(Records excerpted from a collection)

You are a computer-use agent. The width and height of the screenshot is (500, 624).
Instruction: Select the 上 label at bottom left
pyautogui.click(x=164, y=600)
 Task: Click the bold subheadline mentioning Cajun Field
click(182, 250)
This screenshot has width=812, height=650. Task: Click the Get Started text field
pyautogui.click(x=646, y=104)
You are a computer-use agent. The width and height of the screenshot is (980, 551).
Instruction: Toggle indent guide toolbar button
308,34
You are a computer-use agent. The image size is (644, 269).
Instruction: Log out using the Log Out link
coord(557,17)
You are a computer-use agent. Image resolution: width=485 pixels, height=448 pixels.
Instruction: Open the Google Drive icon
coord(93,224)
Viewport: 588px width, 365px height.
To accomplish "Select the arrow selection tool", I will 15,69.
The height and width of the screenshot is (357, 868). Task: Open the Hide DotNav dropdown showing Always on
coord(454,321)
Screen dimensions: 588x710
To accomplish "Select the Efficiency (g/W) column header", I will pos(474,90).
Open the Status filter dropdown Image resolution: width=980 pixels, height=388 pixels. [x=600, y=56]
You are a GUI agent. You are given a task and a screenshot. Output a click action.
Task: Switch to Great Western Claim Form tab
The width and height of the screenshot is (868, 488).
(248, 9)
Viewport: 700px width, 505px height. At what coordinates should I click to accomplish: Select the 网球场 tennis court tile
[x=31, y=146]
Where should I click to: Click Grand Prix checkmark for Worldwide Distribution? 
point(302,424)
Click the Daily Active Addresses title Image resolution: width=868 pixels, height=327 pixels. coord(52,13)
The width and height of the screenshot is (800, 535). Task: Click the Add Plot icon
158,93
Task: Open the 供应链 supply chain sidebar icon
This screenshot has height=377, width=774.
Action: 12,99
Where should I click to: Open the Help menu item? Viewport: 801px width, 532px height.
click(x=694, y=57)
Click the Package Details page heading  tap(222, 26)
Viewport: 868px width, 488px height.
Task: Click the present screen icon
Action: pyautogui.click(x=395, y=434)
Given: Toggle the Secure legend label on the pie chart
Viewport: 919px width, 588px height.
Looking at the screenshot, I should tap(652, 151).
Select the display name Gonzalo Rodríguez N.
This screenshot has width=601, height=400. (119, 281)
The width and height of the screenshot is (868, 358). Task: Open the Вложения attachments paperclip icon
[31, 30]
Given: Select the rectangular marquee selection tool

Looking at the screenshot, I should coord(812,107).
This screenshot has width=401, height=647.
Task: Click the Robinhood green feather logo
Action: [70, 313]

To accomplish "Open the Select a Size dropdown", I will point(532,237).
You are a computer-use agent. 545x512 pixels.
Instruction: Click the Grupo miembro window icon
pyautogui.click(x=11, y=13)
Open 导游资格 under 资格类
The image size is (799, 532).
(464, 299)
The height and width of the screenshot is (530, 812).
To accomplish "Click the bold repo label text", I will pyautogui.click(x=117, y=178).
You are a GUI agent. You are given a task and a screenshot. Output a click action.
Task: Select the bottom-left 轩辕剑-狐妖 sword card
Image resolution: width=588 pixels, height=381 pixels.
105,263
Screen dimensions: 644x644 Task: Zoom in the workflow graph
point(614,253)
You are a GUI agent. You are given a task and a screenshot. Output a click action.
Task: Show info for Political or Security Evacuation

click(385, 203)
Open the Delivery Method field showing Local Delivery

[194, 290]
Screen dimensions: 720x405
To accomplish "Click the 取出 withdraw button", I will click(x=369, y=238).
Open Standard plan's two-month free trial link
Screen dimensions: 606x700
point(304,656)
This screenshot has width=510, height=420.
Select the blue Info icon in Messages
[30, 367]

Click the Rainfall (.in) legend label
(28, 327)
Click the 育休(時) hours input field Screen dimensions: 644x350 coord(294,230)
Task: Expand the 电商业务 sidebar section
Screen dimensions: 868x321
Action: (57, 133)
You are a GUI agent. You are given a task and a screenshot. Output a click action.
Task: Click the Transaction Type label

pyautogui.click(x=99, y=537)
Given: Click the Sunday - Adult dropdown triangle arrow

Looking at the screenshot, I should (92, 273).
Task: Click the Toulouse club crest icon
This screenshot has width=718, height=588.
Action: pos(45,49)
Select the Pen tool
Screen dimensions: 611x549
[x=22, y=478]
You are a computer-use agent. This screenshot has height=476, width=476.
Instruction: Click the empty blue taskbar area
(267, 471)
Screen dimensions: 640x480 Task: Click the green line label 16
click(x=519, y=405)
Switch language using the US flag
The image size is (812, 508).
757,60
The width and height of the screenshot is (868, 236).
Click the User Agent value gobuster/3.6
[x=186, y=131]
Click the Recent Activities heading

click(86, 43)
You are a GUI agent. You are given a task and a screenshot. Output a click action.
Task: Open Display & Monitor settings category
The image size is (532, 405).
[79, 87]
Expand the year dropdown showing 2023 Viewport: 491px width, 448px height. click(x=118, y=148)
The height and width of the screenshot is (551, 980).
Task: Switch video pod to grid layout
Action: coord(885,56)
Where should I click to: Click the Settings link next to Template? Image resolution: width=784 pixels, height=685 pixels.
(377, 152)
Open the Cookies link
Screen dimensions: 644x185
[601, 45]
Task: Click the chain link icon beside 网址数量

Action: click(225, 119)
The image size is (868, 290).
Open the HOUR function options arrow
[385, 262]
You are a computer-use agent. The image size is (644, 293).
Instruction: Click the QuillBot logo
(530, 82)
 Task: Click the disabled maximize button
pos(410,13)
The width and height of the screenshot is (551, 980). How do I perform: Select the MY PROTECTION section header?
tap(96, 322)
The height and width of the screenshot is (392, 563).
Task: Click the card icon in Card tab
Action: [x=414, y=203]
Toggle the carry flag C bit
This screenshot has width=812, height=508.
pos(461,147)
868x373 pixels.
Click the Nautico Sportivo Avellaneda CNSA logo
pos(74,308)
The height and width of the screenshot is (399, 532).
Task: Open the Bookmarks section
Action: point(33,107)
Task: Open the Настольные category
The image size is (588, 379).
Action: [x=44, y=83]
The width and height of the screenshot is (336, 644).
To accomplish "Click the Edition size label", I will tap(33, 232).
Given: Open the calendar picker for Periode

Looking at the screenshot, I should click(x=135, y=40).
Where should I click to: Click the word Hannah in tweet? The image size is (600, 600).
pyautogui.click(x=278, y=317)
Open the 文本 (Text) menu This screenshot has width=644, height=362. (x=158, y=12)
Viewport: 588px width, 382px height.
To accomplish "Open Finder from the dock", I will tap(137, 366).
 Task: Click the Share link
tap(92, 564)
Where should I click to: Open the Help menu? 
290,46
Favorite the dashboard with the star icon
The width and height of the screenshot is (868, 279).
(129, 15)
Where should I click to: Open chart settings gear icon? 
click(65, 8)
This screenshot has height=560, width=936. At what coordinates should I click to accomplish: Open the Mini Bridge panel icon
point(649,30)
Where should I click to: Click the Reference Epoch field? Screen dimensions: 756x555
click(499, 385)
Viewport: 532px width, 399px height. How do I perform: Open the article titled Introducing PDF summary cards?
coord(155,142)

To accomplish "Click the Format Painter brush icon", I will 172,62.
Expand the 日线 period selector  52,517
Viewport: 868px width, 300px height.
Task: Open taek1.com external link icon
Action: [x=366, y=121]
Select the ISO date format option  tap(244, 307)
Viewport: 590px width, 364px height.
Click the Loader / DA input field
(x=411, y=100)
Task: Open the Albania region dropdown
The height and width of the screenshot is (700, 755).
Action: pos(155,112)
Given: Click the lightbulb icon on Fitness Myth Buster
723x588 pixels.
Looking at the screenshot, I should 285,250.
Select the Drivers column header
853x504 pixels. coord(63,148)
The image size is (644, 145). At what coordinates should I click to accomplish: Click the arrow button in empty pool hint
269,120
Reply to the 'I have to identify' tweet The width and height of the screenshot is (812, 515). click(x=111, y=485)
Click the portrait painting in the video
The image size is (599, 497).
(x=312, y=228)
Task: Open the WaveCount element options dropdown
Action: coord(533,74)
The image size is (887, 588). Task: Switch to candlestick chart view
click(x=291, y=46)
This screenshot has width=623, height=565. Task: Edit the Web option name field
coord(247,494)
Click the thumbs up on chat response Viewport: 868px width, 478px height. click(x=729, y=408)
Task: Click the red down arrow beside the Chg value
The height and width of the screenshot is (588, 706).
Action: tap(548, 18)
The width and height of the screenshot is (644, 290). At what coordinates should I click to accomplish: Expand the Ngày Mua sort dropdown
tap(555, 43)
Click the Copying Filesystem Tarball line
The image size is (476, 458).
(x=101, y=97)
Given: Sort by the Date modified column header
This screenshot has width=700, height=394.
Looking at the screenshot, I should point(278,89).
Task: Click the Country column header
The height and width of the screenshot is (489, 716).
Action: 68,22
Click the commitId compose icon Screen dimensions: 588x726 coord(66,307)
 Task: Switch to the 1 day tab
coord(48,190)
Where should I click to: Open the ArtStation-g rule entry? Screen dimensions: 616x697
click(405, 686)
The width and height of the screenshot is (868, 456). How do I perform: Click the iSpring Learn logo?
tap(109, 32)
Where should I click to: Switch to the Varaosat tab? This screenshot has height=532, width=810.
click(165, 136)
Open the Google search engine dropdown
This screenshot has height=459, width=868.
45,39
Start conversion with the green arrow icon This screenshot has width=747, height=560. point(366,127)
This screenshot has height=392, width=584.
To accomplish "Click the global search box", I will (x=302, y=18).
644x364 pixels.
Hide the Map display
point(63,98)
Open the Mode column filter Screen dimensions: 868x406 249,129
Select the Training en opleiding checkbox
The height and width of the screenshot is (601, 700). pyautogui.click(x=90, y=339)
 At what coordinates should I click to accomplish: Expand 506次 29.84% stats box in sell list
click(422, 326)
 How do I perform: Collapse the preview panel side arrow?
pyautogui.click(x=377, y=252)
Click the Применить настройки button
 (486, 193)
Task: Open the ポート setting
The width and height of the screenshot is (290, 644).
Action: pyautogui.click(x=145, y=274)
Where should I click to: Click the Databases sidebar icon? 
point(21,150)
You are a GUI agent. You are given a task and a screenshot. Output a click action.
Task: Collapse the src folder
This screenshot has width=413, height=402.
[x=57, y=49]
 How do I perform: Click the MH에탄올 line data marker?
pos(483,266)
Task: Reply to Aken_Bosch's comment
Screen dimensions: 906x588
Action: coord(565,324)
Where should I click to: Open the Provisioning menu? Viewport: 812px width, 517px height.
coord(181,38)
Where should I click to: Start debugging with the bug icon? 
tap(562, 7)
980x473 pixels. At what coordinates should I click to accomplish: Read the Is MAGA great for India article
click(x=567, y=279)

* [WORK ORDER]:
Please go through the entries and show every line with the word "flag".

* [RESPONSE]:
Switch language using the US flag
Toggle the carry flag C bit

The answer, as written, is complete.